Data excerpts
▼

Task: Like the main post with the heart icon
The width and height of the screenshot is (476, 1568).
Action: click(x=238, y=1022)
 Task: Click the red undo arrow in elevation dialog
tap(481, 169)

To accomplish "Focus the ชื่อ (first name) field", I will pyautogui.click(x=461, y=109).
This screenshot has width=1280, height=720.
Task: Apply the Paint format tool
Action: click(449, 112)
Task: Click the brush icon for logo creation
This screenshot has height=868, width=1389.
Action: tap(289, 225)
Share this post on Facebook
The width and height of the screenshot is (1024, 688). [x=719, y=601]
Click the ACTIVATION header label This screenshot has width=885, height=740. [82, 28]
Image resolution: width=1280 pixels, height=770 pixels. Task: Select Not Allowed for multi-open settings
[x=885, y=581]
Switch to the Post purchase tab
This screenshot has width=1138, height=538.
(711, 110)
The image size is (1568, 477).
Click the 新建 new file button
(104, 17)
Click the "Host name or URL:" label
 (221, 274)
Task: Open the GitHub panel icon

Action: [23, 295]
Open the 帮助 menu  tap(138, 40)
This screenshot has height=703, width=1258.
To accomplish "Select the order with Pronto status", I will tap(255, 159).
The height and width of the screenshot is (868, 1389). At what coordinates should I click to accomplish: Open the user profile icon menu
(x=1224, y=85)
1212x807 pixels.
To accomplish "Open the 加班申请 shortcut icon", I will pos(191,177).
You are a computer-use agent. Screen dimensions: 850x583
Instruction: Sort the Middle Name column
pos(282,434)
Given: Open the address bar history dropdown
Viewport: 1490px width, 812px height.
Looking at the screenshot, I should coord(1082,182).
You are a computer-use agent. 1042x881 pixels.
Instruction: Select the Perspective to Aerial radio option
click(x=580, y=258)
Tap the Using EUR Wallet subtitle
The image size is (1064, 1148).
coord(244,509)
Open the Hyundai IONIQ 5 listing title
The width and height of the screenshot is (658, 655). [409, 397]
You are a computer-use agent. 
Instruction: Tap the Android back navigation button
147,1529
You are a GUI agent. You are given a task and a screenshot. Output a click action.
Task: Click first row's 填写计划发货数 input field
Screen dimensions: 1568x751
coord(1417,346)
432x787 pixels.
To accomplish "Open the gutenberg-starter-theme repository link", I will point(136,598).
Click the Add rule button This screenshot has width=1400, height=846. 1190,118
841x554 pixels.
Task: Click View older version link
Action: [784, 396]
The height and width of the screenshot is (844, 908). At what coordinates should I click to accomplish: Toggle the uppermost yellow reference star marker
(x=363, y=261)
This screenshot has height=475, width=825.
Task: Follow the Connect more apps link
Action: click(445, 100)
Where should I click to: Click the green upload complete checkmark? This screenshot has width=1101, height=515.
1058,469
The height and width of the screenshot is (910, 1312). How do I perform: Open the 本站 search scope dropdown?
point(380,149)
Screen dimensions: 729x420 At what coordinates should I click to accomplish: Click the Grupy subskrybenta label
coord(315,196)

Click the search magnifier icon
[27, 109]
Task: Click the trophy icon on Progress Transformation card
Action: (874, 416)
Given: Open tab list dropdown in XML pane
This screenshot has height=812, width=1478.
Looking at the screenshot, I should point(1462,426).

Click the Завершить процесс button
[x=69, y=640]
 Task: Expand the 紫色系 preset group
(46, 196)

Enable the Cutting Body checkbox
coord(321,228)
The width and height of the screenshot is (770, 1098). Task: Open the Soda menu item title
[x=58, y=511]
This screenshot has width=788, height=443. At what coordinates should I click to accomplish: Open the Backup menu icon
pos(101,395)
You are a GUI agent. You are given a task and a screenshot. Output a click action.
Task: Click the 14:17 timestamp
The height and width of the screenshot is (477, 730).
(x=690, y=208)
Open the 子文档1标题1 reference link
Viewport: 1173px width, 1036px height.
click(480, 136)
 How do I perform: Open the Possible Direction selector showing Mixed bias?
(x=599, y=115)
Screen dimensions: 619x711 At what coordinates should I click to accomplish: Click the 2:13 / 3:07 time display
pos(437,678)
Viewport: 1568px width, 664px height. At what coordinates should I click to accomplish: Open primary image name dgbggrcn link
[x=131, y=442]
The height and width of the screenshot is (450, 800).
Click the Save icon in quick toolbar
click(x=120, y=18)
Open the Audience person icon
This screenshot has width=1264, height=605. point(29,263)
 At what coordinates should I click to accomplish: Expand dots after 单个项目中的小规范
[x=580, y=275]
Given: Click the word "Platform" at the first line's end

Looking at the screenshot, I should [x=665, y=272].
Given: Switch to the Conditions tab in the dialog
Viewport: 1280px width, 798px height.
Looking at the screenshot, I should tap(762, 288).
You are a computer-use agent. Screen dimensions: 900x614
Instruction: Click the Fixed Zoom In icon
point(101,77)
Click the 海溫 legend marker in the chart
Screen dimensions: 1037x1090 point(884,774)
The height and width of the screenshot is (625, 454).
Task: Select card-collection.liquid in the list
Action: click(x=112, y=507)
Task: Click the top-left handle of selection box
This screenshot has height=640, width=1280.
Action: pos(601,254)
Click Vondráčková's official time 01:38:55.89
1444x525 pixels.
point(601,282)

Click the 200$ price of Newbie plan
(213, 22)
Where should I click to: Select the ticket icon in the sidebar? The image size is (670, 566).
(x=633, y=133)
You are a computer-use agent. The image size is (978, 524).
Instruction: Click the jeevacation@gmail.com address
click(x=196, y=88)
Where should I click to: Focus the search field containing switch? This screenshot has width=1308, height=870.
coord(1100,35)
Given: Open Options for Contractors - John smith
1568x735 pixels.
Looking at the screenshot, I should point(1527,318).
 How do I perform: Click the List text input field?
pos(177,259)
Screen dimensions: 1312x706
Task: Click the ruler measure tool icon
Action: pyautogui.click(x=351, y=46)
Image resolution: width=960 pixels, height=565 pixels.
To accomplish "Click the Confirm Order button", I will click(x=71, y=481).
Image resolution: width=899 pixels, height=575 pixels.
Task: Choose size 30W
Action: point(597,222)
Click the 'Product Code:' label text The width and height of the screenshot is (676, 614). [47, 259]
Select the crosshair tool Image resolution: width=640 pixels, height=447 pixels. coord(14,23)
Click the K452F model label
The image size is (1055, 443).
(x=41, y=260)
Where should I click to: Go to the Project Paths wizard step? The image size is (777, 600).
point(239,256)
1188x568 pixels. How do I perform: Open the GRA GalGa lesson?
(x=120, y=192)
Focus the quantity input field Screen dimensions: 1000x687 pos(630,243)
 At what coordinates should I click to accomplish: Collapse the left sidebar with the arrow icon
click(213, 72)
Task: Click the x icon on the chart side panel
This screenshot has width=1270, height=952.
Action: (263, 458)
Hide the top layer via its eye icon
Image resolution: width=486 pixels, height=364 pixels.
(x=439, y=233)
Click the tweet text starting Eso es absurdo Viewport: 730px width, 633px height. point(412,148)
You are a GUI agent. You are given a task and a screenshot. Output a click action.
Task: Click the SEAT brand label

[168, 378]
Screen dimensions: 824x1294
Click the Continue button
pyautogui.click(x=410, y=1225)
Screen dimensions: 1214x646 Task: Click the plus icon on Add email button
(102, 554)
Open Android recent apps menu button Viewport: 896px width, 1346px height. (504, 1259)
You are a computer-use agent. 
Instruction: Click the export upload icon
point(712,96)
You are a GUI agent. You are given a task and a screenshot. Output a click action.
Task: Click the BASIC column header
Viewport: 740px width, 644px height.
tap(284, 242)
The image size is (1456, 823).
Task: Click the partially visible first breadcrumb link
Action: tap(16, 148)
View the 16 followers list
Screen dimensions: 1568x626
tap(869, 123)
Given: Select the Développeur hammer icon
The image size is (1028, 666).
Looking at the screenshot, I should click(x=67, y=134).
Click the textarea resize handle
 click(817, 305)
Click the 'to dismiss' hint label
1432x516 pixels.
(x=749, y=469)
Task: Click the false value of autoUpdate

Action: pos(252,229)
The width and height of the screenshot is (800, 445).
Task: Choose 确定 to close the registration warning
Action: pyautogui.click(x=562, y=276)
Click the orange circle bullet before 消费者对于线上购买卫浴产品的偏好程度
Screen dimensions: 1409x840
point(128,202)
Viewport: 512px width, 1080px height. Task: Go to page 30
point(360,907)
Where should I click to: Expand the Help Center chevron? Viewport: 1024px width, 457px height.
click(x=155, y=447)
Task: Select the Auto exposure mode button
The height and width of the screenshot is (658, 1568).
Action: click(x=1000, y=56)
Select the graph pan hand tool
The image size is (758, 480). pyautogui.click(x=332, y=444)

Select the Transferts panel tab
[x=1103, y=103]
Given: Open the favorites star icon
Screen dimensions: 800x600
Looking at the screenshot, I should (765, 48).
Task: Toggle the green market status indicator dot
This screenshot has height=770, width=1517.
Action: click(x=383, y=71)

▲

> [Work task]
Go through the records and copy each line with "status" in it.

> [Answer space]
To accomplish "Select the order with Pronto status", I will tap(255, 159).
Task: Toggle the green market status indicator dot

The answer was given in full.